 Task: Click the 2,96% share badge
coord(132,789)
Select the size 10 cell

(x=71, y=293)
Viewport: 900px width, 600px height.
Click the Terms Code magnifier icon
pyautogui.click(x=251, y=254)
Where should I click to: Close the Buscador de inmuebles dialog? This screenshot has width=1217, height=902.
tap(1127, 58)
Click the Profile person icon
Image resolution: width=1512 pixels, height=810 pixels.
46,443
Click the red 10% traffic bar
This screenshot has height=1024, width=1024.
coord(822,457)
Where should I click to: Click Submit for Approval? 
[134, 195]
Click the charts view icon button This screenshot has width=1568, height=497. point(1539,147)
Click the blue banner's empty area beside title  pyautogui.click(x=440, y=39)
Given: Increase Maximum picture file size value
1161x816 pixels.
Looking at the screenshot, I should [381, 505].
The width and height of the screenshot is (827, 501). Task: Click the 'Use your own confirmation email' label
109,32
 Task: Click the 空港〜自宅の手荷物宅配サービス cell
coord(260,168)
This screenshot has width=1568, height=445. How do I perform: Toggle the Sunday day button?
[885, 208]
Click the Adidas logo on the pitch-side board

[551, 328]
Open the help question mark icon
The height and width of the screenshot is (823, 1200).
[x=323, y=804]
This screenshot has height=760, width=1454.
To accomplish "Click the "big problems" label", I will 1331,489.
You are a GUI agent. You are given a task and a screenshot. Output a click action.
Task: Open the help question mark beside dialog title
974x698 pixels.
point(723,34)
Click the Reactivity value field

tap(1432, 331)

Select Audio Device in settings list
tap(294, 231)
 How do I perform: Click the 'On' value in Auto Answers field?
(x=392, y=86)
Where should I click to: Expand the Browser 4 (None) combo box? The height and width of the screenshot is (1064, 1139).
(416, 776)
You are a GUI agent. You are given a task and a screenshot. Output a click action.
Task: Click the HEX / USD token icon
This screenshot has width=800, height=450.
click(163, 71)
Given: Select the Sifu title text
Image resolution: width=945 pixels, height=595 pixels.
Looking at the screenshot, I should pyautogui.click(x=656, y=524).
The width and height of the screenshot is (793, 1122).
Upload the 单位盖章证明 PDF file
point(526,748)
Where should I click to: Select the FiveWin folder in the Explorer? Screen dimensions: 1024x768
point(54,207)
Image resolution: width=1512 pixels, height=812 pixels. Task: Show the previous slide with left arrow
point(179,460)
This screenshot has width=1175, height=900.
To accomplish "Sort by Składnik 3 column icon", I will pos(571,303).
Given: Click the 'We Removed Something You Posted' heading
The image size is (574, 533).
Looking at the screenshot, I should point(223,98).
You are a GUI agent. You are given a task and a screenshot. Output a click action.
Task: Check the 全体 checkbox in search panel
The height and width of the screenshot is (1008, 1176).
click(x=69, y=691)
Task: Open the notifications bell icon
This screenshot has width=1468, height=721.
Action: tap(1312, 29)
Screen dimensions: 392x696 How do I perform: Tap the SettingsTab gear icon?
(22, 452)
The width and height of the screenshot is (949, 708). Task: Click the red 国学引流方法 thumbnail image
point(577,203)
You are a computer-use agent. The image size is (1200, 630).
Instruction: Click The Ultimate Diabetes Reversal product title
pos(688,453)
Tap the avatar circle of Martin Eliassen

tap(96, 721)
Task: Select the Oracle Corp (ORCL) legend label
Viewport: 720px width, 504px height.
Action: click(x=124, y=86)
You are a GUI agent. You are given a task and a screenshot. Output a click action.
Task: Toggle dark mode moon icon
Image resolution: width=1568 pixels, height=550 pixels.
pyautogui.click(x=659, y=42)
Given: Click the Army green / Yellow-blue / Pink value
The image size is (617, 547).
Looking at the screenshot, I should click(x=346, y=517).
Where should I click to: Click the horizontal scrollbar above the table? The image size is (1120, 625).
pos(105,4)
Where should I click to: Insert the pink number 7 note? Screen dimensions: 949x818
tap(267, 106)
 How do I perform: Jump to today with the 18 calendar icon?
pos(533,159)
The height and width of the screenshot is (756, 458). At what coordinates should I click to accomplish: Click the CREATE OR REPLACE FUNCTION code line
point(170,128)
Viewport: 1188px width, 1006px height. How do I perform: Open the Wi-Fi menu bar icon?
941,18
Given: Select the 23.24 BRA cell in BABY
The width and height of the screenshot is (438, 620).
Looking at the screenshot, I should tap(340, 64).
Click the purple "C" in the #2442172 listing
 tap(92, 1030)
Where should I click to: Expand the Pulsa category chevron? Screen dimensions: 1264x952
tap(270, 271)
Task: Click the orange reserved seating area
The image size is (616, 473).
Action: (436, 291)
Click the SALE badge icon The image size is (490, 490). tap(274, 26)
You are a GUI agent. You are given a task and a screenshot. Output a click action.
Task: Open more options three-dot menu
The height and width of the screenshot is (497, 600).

EXERCISE REQUIREMENTS:
Could you reproduce all of the entries exactly as they appear?

RESULT OF THE EXERCISE:
 Task: Click the 2,96% share badge
coord(132,789)
Select the size 10 cell

(x=71, y=293)
Viewport: 900px width, 600px height.
Click the Terms Code magnifier icon
pyautogui.click(x=251, y=254)
Where should I click to: Close the Buscador de inmuebles dialog? This screenshot has width=1217, height=902.
tap(1127, 58)
Click the Profile person icon
Image resolution: width=1512 pixels, height=810 pixels.
46,443
Click the red 10% traffic bar
This screenshot has height=1024, width=1024.
coord(822,457)
Where should I click to: Click Submit for Approval? 
[134, 195]
Click the charts view icon button This screenshot has width=1568, height=497. point(1539,147)
Click the blue banner's empty area beside title  pyautogui.click(x=440, y=39)
Given: Increase Maximum picture file size value
1161x816 pixels.
Looking at the screenshot, I should [381, 505].
The width and height of the screenshot is (827, 501). Task: Click the 'Use your own confirmation email' label
109,32
 Task: Click the 空港〜自宅の手荷物宅配サービス cell
coord(260,168)
This screenshot has width=1568, height=445. How do I perform: Toggle the Sunday day button?
[885, 208]
Click the Adidas logo on the pitch-side board

[551, 328]
Open the help question mark icon
The height and width of the screenshot is (823, 1200).
[x=323, y=804]
This screenshot has height=760, width=1454.
To accomplish "Click the "big problems" label", I will 1331,489.
You are a GUI agent. You are given a task and a screenshot. Output a click action.
Task: Open the help question mark beside dialog title
974x698 pixels.
point(723,34)
Click the Reactivity value field

tap(1432, 331)

Select Audio Device in settings list
tap(294, 231)
 How do I perform: Click the 'On' value in Auto Answers field?
(x=392, y=86)
Where should I click to: Expand the Browser 4 (None) combo box? The height and width of the screenshot is (1064, 1139).
(416, 776)
You are a GUI agent. You are given a task and a screenshot. Output a click action.
Task: Click the HEX / USD token icon
This screenshot has width=800, height=450.
click(163, 71)
Given: Select the Sifu title text
Image resolution: width=945 pixels, height=595 pixels.
Looking at the screenshot, I should pyautogui.click(x=656, y=524).
The width and height of the screenshot is (793, 1122).
Upload the 单位盖章证明 PDF file
point(526,748)
Where should I click to: Select the FiveWin folder in the Explorer? Screen dimensions: 1024x768
point(54,207)
Image resolution: width=1512 pixels, height=812 pixels. Task: Show the previous slide with left arrow
point(179,460)
This screenshot has width=1175, height=900.
To accomplish "Sort by Składnik 3 column icon", I will pos(571,303).
Given: Click the 'We Removed Something You Posted' heading
The image size is (574, 533).
Looking at the screenshot, I should point(223,98).
You are a GUI agent. You are given a task and a screenshot. Output a click action.
Task: Check the 全体 checkbox in search panel
The height and width of the screenshot is (1008, 1176).
click(x=69, y=691)
Task: Open the notifications bell icon
This screenshot has width=1468, height=721.
Action: tap(1312, 29)
Screen dimensions: 392x696 How do I perform: Tap the SettingsTab gear icon?
(22, 452)
The width and height of the screenshot is (949, 708). Task: Click the red 国学引流方法 thumbnail image
point(577,203)
You are a computer-use agent. The image size is (1200, 630).
Instruction: Click The Ultimate Diabetes Reversal product title
pos(688,453)
Tap the avatar circle of Martin Eliassen

tap(96, 721)
Task: Select the Oracle Corp (ORCL) legend label
Viewport: 720px width, 504px height.
Action: click(x=124, y=86)
You are a GUI agent. You are given a task and a screenshot. Output a click action.
Task: Toggle dark mode moon icon
Image resolution: width=1568 pixels, height=550 pixels.
pyautogui.click(x=659, y=42)
Given: Click the Army green / Yellow-blue / Pink value
The image size is (617, 547).
Looking at the screenshot, I should click(x=346, y=517).
Where should I click to: Click the horizontal scrollbar above the table? The image size is (1120, 625).
pos(105,4)
Where should I click to: Insert the pink number 7 note? Screen dimensions: 949x818
tap(267, 106)
 How do I perform: Jump to today with the 18 calendar icon?
pos(533,159)
The height and width of the screenshot is (756, 458). At what coordinates should I click to accomplish: Click the CREATE OR REPLACE FUNCTION code line
point(170,128)
Viewport: 1188px width, 1006px height. How do I perform: Open the Wi-Fi menu bar icon?
941,18
Given: Select the 23.24 BRA cell in BABY
The width and height of the screenshot is (438, 620).
Looking at the screenshot, I should tap(340, 64).
Click the purple "C" in the #2442172 listing
 tap(92, 1030)
Where should I click to: Expand the Pulsa category chevron? Screen dimensions: 1264x952
tap(270, 271)
Task: Click the orange reserved seating area
The image size is (616, 473).
Action: (436, 291)
Click the SALE badge icon The image size is (490, 490). tap(274, 26)
You are a GUI agent. You are given a task and a screenshot. Output a click action.
Task: Open more options three-dot menu
The height and width of the screenshot is (497, 600).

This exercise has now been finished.